Before writing out the records, remove the pictures; keep everything else exact.
--- Exercise data Enclosed Below ---
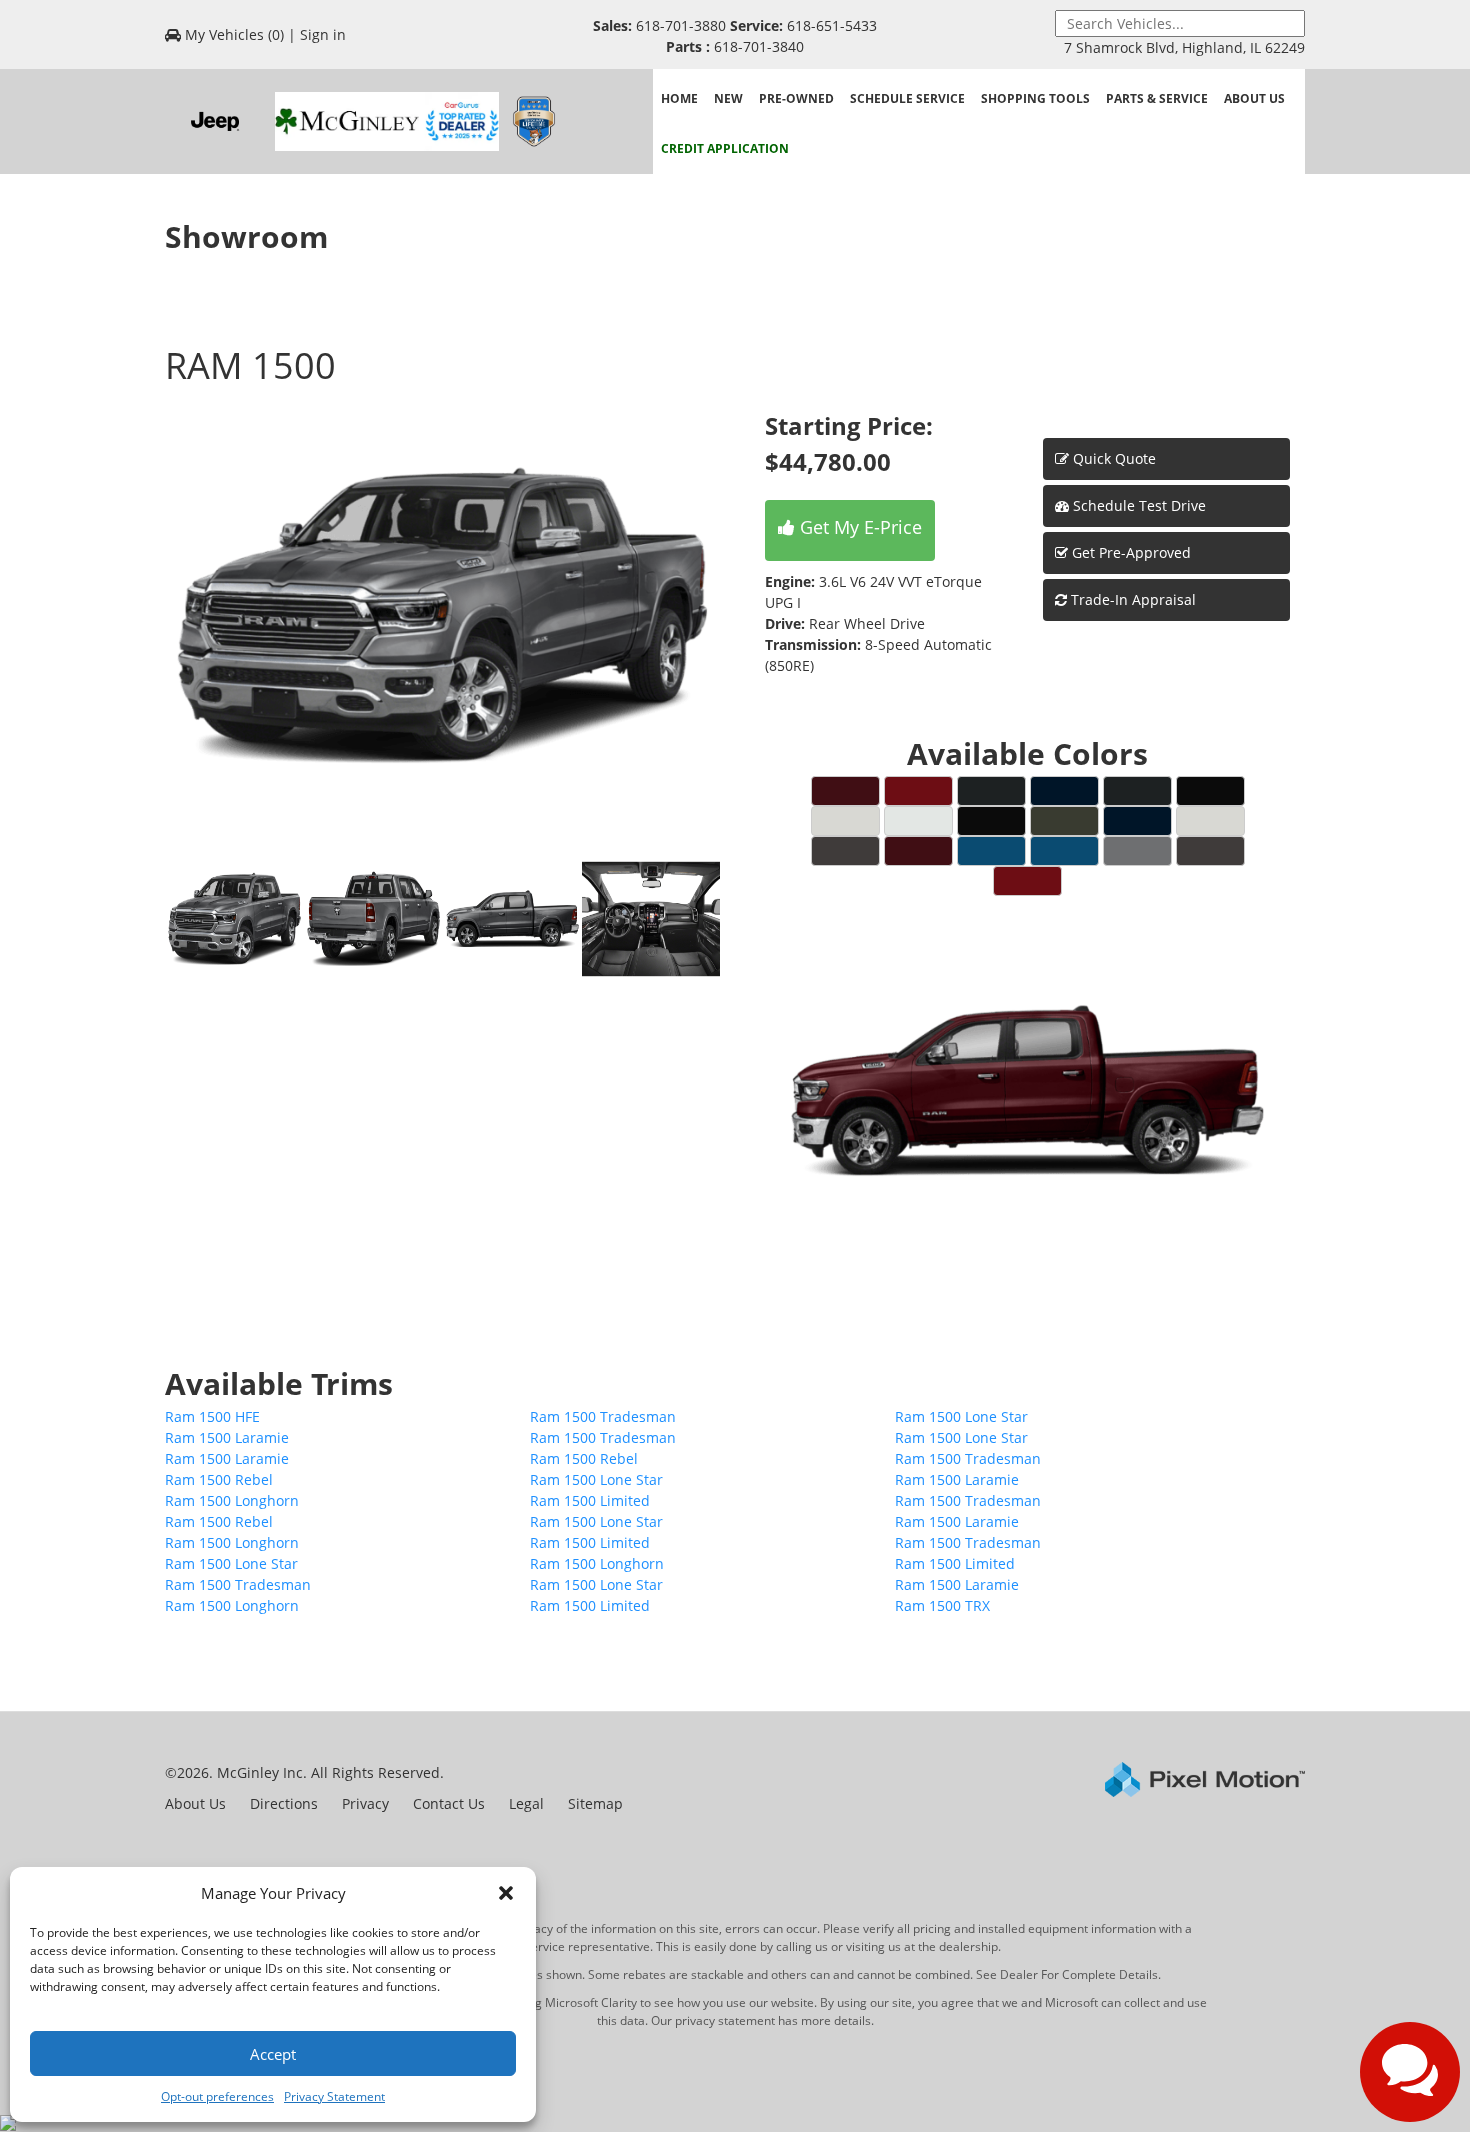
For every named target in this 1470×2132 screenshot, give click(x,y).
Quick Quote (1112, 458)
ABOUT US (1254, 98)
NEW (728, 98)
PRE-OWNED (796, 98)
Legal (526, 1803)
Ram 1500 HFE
--- End of Enclosed Exercise data ---
- _Answer area_:
For every named target in this 1470×2132 screenshot, give click(x,y).
Quick Quote (1112, 458)
ABOUT US (1254, 98)
NEW (728, 98)
PRE-OWNED (796, 98)
Legal (526, 1803)
Ram 1500 HFE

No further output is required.